Sunday, December 14
Arabs Share Little of World Joy Over Saddam's Capture
Agence France Presse, December 14, 2003
CAIRO - Arabs shared little of the world's joy over Saddam Hussein's capture, with many bitter over another victory for an "arrogant" pro-Israeli United States.
Though officials in Kuwait hailed the arrest of the dictator who ordered the invasion of their emirate in 1990, those in other Arab states were subdued, expressing hope only that US troops may soon end their occupation of Iraq.
An elderly Jordanian man kisses a picture of ousted Iraqi President Saddam Hussein in downtown Amman December 14, 2003. Arabs greeted the capture of Saddam Hussein with divided emotions, welcoming the arrest of a dictator yet tinged with regret that a symbol of Arab defiance against the United States was behind bars. (Ali Jarekji/Reuters)
Palestinian officials refused to comment after having paid a heavy political price for supporting Saddam during the 1991 US-led Gulf war to free Kuwait.
Many people in the streets of Cairo and Beirut openly cursed a victory for a United States they see as an arrogant and unjust power, while some even refused to believe their eyes and ears.
Eyes riveted to the television screen in a Cairo coffee shop, customers worried about this "American victory" and feared it would ensure the re-election of President George W. Bush next year.
"It's not Saddam that they should arrest," blurted Aziz al-Shaburi, a 34-year-old government employee, when he saw television images showing an American medic inspecting a bearded Saddam's mouth.
"They would have been better to capture (Israeli Prime Minister Ariel) Sharon, the real war criminal," he said, eliciting applause from other patrons in the Awlad al-Hareth cafe.
Merchant Hassan Abdel Hamid, 34, refused to believe the news, dismissing it as "American propaganda and lies, just like the deaths of Qusay and Uday," Saddam's sons who were killed in a shootout earlier this year.
"Everybody knows who the real murderers are, they are the murderers of the Palestinians," Abdel Hamid said.
"Why did no Arab king offer 25 million dollars for Sharon's arrest?" he asked, referring to Washington's reward for the capture of Saddam.
Abdel Hamid shook his head scornfully while watching Iraqis celebrate Saddam's arrest. "Yesterday they shouted 'with our soul and our blood, we will defend you, oh Saddam'," he said.
Mustafa Bakri, the pro-Saddam editor in chief of the independent Egyptian weekly Al-Osbou, said on the television: "It's a black day in the history of the Arabs. It's a humiliation.
"It's Bush, Blair, Berlusconi, Aznar and Sharon who should be put on trial," said Bakri, who organized several solidarity trips from Cairo to Baghdad before US troops invaded in March.
Mahmud el-Azzazi, 29, another patron, said: "It's the end of the Arabs. There will be a domino effect. His fall will lead to that of other Arab leaders who displease the Americans."

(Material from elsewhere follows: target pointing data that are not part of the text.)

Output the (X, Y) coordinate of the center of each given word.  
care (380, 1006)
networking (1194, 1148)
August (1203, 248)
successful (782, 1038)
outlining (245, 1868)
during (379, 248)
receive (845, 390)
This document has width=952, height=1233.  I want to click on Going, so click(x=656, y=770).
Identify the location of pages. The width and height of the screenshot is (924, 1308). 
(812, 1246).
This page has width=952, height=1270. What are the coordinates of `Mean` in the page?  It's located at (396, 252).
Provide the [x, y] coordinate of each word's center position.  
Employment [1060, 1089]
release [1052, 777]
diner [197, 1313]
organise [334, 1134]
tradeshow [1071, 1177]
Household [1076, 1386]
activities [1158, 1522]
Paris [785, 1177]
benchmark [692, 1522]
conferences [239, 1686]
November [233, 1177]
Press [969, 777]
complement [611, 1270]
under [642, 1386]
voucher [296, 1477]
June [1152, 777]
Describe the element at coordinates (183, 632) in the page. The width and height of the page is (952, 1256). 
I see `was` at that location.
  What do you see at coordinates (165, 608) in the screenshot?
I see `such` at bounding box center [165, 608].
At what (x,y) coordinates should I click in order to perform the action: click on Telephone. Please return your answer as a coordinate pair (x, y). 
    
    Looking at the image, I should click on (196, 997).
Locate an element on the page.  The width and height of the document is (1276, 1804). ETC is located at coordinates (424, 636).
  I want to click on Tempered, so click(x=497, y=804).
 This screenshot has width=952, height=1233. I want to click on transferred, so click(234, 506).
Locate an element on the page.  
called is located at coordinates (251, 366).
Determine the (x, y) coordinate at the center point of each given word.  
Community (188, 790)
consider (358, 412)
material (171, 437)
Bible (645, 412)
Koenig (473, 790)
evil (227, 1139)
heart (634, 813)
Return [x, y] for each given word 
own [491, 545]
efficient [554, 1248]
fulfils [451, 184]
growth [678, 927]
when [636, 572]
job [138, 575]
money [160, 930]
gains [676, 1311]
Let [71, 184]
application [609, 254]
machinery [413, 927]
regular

In Beirut, Doha Shams, a journalist with the leftist newspaper As-Safir, said: "It's great to be finished with Saddam but when will Bush's turn come? He is threatening world peace."
An elegantly dressed 70-year-old Lebanese woman named Lilie said she was sad "because it's a victory for the Americans whom I detest. It will increase their arrogance."
Her remarks were in sharp contrast to those of Kuwaiti Information Minister Mohammed Abulhassan.
"Thank God that he has been captured alive, so he can be tried for the heinous crimes he has committed" against the Iraqi and Kuwaiti peoples, said Abulhassan, who was Kuwait's UN representative at the time of the invasion.